A questo punto, ricevuta la notifica del provvedimento di condanna, è fondamentale che l’automobilista non provveda al pagamento della sanzione ivi disposta.

E tanto perché il pagamento corrisponderebbe alla esecuzione della condanna con conseguente menzione nel casellario giudiziale: in seguito al pagamento, cioè, il soggetto non risulterebbe più incensurato.

Dunque, appena ricevuta la notificazione del provvedimento del GIP, è necessario che il condannato si rechi da un avvocato il quale entro 15 giorni dalla notifica provvederà alla c.d. “opposizione a decreto penale di condanna” con richiesta di oblazione.

L’oblazione è un istituto giuridico in forza del quale, per gli illeciti di lieve gravità, il pagamento di una certa somma estingue il reato.
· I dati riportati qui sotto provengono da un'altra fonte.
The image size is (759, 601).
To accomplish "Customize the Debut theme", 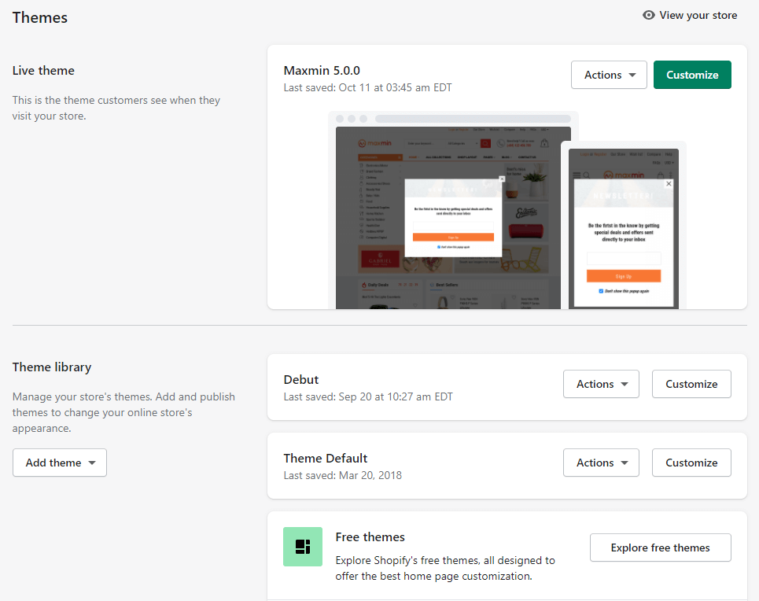I will [x=691, y=384].
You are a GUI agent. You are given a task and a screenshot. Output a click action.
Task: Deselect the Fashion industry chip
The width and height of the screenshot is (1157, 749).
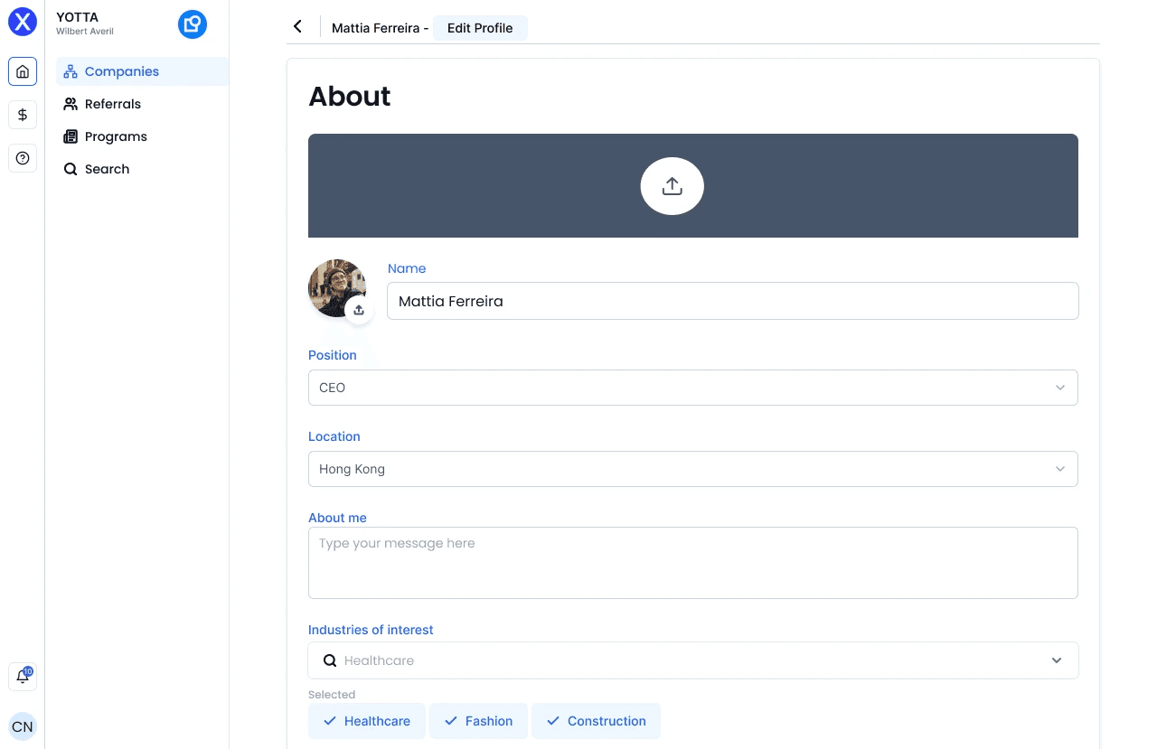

In particolare, ai sensi dell’art. 162 bis c.p., per le contravvenzioni punite, alternativamente, con l’arresto o con l’ammenda, il pagamento di una somma pari alla metà del massimo della pena stabilita dalla legge per la contravvenzione commessa (oltre alle spese processuali) estingue il reato.
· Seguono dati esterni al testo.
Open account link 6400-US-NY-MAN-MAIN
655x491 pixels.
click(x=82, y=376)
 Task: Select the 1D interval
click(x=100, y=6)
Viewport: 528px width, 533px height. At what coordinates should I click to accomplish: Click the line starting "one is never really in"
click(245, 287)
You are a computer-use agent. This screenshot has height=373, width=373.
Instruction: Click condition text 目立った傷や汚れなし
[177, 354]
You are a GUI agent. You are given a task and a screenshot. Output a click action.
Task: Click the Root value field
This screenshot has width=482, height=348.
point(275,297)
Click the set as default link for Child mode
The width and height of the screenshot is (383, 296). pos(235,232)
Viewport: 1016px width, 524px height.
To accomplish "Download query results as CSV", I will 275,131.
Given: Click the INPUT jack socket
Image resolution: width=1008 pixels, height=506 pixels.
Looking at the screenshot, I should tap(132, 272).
Con l’ordinanza di ammissione all’oblazione, il Giudice titolare del procedimento fissa la somma da versare entro un termine e ne fa dare notizia al richiedente, il quale potrà assumere informazioni in cancelleria sulla quantificazione esatta delle spese processuali.

Una volta eseguito il versamento, l’oblato deve depositare presso la cancelleria GIP una delle copie del modello F23 con la data di accettazione ed il timbro dell’istituto bancario/ufficio presso il quale è stato eseguito il pagamento.

Il Giudice, in seguito alla prova di avvenuto pagamento, emette sentenza di non doversi procedere con la quale dichiara l’estinzione del reato.